Un mondo senza armi non sarebbe, come qualcuno crede, una sorta di girotondo gioviale fra arcobaleni e nuvole di zucchero, dove piccoli unicorni saltellano in mezzo a uomini di tutte le etnie che si tengono per mano cantando canzoncine. Sarebbe invece un mondo senza diritto e senza società organizzate, dove il più forte fisicamente domina indisturbato sul più debole, dove le donne devono affidare la propria incolumità ai loro uomini, dove bande organizzate possono sovvertire ogni regola del vivere civile; non avrebbe più senso il concetto stesso delle Patrie e delle nazioni se prive di adeguata difesa di polizia e militare. Ed infatti, fra l’altro, è verosimile ritenere che il deterrente dell’impiego di armi nucleari da entrambe le parti, abbia scongiurato che la guerra fredda sfociasse in un conflitto mondiale disastroso. Se quindi risulta pacifico, assolutamente coerente con la indipendenza e la sovranità delle Nazioni, che Stato disponga per sé di un adeguato approvvigionamento di armi per risolvere (e anche scongiurare) ogni aggressione interna ed esterna, per far fronte ad ogni minaccia o aggressione, e per tutelare i propri confini e la propria gente, non è chiaro perché, nel piccolo, tale diritto (tale sovranità) non spetti anche al cittadino per le stesse identiche ragioni, cioè difendere sé stesso, la propria casa e la propria famiglia, da pericoli e da aggressioni. Che si tratti di un lupo affamato o di un criminale violento, chi si trovi ad avere tale presenza al cospetto della sua porta di casa, deve avere a disposizione la sovranità di proteggersi. E questa sovranità, così interpretata, deve considerarsi un diritto, un vero e proprio diritto umano.

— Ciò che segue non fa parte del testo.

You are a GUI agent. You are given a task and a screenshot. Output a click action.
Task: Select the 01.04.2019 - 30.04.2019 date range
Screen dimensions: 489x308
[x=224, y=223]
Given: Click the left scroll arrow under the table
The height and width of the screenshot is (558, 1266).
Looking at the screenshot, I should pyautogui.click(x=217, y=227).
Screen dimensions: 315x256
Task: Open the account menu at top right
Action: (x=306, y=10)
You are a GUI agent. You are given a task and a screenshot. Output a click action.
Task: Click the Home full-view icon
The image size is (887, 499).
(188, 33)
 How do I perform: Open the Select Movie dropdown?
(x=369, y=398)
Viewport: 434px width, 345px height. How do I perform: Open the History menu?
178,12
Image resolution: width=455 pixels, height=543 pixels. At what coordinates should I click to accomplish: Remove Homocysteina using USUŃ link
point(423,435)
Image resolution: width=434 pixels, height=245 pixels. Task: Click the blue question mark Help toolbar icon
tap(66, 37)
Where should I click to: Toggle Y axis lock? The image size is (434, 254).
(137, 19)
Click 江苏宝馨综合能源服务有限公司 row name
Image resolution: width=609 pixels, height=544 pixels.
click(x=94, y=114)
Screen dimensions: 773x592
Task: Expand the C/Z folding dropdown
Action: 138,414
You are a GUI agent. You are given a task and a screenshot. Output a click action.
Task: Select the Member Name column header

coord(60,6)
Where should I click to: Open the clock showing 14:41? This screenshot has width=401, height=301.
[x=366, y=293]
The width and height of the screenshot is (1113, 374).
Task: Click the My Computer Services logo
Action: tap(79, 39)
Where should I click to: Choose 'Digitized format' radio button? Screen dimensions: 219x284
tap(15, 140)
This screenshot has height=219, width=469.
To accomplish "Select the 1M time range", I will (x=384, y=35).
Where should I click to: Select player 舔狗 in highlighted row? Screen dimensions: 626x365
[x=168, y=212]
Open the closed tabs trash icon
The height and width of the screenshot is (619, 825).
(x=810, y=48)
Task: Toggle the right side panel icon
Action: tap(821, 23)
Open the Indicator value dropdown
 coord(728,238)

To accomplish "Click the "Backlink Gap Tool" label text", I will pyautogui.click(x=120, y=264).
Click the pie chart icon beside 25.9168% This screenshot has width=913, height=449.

In conclusione, il principio latino “vim vi repellere licet” sembra essere ancora la migliore sintesi possibile in materia di difesa. In esso non vi è traccia della “condizione di non punibilità” prevista dal nostro codice, ma una definizione di assoluta liceità della condotta di chi si difende. E cioè del suo diritto ad agire nell’interesse della propria incolumità, oltre gli schemi eccessivamente rigidi della pretesa assoluta specularità della proporzionalità. Necessitano quindi interventi normativi puntuali, efficienti, pertinenti e specifici per delineare, ed anche delimitare, tale diritto, come anche nuove disposizioni di legge che regolino l’accesso agli strumenti (armi) per esercitarlo e senza i quali, nella maggior parte dei casi sarebbe impossibile difendersi. È una questione vera e autentica di sovranità.